Appelé à se prononcer à propos des dons et dépenses de mécénat, le Conseil d’État a jugé que la circonstance que ces opérations relevaient de l’activité habituelle et courante de l’entreprise en raison notamment de leur récurrence justifiait leur classement dans le résultat courant (CE plén. 9-5-2018 no 388209 : voir FRC 8-9/18 inf. 3).


S’agissant des produits de cession d’immobilisations, ce critère de la récurrence a également été utilisé pour qualifier leur nature (CE 1-7-2009 no 298513) mais il a été combiné, dans les décisions les plus récentes, avec une approche fondée sur le modèle économique de l’entreprise.

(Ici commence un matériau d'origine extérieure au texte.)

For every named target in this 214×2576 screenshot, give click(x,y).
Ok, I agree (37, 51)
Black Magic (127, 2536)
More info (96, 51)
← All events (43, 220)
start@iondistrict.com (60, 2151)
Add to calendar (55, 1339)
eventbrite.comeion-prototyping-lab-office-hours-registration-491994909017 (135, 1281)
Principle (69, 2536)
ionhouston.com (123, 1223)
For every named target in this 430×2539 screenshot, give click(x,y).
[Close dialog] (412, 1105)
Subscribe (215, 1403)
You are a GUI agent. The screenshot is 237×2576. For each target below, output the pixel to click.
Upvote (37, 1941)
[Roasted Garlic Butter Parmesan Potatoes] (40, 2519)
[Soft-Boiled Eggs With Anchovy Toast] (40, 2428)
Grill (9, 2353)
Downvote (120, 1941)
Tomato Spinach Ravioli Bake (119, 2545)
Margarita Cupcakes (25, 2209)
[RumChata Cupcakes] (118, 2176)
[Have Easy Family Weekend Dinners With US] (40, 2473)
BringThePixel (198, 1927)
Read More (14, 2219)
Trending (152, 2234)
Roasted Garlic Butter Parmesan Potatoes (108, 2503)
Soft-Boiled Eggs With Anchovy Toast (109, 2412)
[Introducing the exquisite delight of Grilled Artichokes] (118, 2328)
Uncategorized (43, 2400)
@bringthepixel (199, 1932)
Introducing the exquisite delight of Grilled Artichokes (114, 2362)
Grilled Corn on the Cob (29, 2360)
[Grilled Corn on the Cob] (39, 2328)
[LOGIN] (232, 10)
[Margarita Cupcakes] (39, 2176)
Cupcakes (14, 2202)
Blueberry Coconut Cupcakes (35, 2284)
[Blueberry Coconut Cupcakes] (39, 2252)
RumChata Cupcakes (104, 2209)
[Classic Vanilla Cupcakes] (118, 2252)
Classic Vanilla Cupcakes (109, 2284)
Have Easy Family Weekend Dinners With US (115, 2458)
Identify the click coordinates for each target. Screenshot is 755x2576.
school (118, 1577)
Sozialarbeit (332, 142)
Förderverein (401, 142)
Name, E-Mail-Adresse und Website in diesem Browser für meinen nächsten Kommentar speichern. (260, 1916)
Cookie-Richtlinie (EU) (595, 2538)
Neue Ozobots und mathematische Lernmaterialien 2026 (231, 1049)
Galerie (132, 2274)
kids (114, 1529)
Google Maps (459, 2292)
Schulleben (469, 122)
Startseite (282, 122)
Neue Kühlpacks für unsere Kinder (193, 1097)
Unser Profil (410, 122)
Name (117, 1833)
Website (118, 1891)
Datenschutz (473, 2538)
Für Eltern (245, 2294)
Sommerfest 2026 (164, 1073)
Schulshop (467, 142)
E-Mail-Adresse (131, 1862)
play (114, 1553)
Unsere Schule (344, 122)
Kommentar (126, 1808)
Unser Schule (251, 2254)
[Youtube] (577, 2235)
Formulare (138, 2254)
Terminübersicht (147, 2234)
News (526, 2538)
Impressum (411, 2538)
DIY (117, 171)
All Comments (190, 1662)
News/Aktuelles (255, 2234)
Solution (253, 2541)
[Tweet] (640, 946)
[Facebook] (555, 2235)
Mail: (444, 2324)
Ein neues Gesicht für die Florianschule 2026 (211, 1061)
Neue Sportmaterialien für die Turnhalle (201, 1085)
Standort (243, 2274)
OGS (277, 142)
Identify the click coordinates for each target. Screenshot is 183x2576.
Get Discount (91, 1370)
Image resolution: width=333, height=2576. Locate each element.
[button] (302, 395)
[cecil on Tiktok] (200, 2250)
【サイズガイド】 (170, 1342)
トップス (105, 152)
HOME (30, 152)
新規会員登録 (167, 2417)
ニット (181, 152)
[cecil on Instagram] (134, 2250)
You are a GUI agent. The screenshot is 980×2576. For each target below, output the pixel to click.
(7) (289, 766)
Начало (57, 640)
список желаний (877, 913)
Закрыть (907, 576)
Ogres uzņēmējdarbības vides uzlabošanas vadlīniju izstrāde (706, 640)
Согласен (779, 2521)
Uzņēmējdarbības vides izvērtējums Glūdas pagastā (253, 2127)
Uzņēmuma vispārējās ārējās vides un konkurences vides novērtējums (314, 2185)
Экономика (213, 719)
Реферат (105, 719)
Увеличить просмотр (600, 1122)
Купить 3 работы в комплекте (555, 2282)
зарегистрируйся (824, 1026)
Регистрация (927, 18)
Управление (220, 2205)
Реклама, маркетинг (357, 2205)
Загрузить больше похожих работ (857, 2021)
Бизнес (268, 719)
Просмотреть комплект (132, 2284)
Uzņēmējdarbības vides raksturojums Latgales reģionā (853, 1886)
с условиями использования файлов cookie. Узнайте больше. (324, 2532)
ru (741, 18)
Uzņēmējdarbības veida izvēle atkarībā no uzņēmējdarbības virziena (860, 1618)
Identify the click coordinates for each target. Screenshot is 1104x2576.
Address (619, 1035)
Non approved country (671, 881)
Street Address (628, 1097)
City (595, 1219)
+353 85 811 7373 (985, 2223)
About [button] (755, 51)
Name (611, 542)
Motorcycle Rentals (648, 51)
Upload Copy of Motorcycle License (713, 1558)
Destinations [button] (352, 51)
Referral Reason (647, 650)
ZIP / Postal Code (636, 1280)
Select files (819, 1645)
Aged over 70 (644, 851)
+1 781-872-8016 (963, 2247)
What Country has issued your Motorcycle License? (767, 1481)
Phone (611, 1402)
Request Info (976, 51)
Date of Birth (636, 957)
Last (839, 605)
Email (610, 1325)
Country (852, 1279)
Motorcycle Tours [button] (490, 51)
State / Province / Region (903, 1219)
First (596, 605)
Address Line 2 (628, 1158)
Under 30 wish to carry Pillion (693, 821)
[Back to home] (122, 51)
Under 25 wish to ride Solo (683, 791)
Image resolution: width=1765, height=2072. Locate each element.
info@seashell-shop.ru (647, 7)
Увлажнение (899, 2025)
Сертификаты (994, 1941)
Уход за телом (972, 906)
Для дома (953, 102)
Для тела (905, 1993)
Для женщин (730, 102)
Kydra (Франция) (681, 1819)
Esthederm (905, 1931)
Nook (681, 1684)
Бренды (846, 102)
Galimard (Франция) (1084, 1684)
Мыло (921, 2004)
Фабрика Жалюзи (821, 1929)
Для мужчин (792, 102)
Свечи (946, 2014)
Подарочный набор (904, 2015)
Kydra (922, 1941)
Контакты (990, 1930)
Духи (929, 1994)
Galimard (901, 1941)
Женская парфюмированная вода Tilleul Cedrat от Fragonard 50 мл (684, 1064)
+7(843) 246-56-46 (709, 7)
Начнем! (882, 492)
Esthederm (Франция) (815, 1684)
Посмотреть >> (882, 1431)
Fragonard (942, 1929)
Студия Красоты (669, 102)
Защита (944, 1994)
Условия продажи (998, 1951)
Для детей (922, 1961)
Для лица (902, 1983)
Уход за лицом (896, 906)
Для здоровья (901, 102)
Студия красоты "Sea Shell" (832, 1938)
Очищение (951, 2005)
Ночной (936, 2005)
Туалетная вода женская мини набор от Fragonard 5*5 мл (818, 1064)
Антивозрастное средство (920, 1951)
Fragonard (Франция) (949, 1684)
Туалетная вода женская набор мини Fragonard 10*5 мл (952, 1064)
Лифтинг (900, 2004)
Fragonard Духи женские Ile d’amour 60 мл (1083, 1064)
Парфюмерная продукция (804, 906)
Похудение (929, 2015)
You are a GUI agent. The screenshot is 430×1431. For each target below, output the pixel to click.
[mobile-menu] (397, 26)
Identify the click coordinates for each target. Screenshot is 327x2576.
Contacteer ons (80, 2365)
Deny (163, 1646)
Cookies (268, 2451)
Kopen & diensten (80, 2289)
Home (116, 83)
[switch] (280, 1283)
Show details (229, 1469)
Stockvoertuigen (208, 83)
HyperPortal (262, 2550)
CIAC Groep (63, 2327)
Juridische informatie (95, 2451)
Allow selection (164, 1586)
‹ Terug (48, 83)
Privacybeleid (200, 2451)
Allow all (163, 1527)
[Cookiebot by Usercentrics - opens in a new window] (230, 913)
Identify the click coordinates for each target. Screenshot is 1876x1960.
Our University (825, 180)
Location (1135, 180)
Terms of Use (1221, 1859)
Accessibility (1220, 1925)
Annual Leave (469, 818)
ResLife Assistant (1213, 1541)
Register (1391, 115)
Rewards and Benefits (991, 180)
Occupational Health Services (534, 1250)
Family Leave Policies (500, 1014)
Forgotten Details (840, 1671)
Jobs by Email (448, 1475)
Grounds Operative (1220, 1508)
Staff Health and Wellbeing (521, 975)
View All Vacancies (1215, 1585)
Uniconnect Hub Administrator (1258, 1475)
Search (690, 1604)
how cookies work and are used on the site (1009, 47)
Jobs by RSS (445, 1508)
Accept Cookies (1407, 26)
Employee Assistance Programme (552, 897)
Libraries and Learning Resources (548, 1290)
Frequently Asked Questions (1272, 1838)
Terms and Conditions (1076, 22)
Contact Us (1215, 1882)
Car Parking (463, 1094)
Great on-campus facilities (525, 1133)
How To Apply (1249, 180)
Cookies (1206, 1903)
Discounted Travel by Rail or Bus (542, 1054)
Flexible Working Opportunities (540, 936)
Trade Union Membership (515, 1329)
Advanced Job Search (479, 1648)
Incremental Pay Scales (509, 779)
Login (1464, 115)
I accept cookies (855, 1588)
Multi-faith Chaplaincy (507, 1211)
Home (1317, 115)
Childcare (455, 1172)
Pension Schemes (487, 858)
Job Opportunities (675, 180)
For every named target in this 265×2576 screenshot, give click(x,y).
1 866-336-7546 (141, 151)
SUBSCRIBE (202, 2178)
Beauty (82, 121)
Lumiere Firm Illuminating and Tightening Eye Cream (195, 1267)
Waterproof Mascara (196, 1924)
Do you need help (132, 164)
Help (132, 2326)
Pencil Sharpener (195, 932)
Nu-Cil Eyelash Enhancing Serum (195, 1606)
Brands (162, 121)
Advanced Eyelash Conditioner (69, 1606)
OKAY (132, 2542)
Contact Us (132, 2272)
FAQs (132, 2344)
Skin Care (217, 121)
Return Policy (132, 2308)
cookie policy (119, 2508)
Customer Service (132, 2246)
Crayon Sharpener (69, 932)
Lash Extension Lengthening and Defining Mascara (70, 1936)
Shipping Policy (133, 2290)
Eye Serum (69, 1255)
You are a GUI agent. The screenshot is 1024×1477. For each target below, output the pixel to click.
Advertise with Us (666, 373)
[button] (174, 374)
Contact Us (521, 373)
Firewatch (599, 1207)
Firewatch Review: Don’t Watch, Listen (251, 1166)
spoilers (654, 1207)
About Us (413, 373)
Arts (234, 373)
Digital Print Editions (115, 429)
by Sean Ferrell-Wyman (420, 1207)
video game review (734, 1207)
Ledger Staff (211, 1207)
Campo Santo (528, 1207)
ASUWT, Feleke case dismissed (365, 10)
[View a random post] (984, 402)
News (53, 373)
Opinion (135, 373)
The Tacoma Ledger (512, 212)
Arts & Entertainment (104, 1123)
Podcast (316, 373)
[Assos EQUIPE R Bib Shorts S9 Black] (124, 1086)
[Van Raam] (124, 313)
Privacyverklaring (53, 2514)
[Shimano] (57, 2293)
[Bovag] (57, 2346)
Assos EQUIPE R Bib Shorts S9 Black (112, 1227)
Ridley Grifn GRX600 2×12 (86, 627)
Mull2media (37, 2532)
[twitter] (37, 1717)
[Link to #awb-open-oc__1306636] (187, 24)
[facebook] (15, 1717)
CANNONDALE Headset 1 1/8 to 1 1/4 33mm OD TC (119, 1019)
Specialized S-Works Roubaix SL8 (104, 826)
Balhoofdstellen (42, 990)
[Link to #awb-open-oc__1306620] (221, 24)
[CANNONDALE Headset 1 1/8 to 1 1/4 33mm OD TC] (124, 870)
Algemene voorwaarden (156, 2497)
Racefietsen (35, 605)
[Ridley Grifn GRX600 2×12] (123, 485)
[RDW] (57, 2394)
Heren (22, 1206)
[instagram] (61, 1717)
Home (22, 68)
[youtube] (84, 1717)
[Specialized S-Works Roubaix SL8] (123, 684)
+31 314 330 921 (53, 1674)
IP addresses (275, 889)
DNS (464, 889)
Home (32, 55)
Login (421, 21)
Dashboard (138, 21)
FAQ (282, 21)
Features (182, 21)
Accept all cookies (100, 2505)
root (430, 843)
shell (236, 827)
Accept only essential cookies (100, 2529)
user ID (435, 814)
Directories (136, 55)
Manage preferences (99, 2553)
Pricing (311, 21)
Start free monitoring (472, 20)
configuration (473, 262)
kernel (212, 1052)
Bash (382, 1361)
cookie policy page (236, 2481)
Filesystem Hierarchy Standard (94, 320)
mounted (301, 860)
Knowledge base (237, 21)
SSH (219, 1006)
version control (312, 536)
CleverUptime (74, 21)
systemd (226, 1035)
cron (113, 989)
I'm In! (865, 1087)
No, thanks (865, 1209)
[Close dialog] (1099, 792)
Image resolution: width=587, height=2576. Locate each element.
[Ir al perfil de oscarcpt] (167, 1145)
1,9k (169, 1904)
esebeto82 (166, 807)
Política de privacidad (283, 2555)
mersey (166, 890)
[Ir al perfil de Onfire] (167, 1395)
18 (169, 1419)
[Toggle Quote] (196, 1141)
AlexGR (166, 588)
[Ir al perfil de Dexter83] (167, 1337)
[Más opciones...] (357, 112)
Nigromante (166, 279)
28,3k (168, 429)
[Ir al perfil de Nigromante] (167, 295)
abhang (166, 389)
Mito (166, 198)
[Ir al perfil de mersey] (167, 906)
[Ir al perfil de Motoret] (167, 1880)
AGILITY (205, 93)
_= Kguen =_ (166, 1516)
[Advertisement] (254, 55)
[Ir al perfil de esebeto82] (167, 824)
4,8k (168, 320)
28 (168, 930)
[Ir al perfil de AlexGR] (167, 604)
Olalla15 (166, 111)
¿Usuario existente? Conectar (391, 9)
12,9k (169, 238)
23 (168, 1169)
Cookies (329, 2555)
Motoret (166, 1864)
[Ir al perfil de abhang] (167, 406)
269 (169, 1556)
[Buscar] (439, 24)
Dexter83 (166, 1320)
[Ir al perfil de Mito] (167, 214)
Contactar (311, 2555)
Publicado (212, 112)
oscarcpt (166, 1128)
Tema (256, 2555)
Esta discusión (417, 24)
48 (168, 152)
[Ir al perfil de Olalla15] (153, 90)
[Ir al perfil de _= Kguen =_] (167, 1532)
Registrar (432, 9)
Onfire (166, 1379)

Des opérations récurrentes et constitutives d’un élément du modèle économique de l’entreprise sont considérées comme relevant du résultat courant (CE 6-12-2017 no 401533), mais le critère de la récurrence n’est par lui-même pas suffisant pour considérer comme courantes des opérations dont il n’est pas établi qu’elles font partie du modèle économique (CE 10-7-2019 no 412968, décision rendue à propos d’une contribution additionnelle à l’IS et transposable, à notre avis, à la CVAE).


Ainsi, il a été jugé que des cessions récurrentes d’immeubles réalisées par une société administrant et gérant des immeubles pour un fonds d’investissement, dans une stratégie d’allègement de son patrimoine immobilier français, ne s’inscrivent pas dans son modèle économique et constituent donc un résultat exceptionnel.


A noter


D’un point de vue comptable, cette solution devrait, à notre avis, être compatible avec l’actuelle conception restrictive du résultat exceptionnel ainsi qu’avec le projet de définition de l’ANC. En effet, elles ne résultent pas du modèle d’affaires de ces foncières, mais surtout, elles procèdent d’un désengagement d’une branche d’activité, événement remplissant les conditions d’un événement « majeur et inhabituel » (Consultation ANC sur le projet de règlement relatif à la modernisation des états financiers, exemple illustratif 2 ; voir ci-avant).


Les critères concrets à retenir pour établir le modèle économique ont été précisés par le Conseil d’État


Deux affaires récentes (CE 25-9-2020 nos 433942 et 436049) ont donné l’occasion au Conseil d’État d’apporter des précisions sur les conditions dans lesquelles des transactions peuvent être regardées comme faisant partie du modèle économique de l’entreprise.


Les litiges concernaient des sociétés foncières qui avaient réalisé des cessions significatives d’actifs immobiliers à la suite de la crise financière des années 2008-2009 en vue de se désendetter, et de se désengager d’actifs non stratégiques. Alors que l’administration considérait qu’elles relevaient du résultat courant dans la mesure où, selon elle, ces cessions faisaient partie du cycle d’exploitation des sociétés, le Conseil d’État estime au contraire que ces opérations ne s’inscrivaient pas dans leur modèle économique. Elles n’auraient pu être regardées comme faisant partie du modèle économique des cédantes que s’il avait été établi que :

  • la cession des immeubles est systématique après une période de mise en location ;

  • cette rotation procède d’une stratégie de maintien de la rentabilité des actifs de la société ;

  • ou encore que les gains de cession représentent une part structurelle des recettes de la société.

Soulignons que le Conseil d’État ne se prononce pas sur le point de savoir si ces critères sont cumulatifs ou non.


A noter


D’un point de vue comptable, de telles cessions sont, à notre avis, à classer en résultat d’exploitation selon l’actuelle conception restrictive du résultat exceptionnel et selon le projet de définition de l’ANC. En effet, ces cessions, même si elles ne résultent pas du modèle d’affaires de ces foncières, sont récurrentes et ne résultent pas d’un événement inhabituel (de nature à fausser la lecture de la performance).


Les divergences fiscalo-comptables actuelles perdureront-elles ?


Compte tenu des dernières précisions apportées par le Conseil d’État sur la définition du résultat exceptionnel, il existe déjà des divergences avec l’actuelle conception restrictive du résultat exceptionnel en comptabilité. Ces divergences risquent de s’accentuer avec la mise en œuvre du projet de règlement de l’ANC.


Il est toutefois à espérer que la jurisprudence acceptera que les entreprises prennent en considération cette évolution des normes comptables pour identifier les opérations à rattacher au résultat exceptionnel pour l’assiette de la CVAE.